Exercise objective: Return the lines between the one containing "Image resolution: width=2268" and the one containing "author is located at coordinates (30, 452).", inclusive, copied verbatim.

Supplied data:
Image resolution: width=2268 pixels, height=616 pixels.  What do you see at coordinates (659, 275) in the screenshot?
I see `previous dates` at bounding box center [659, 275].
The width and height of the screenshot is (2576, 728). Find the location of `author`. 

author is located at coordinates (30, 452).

---

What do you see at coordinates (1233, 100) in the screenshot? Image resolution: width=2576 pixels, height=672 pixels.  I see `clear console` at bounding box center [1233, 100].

---

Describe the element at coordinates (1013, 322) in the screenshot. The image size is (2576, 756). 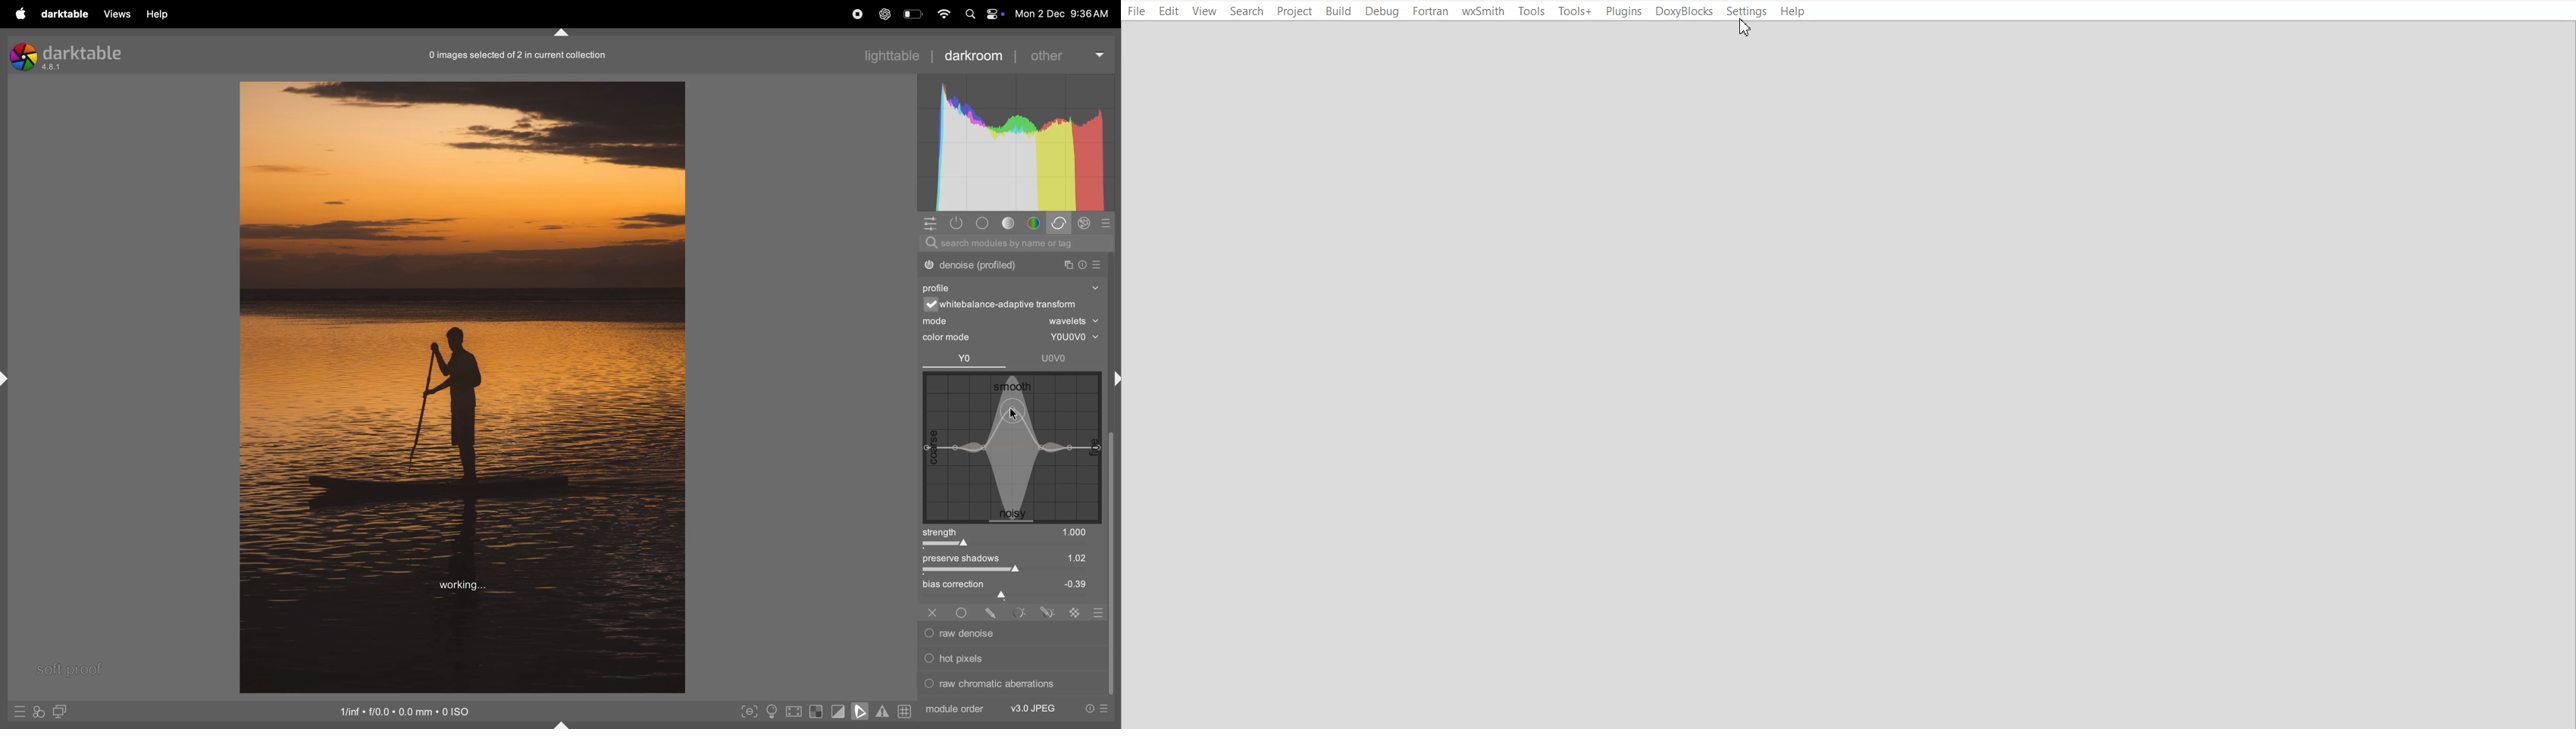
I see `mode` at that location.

Reply to the task:
Image resolution: width=2268 pixels, height=616 pixels.  What do you see at coordinates (659, 275) in the screenshot?
I see `previous dates` at bounding box center [659, 275].
The width and height of the screenshot is (2576, 728). Find the location of `author`. 

author is located at coordinates (30, 452).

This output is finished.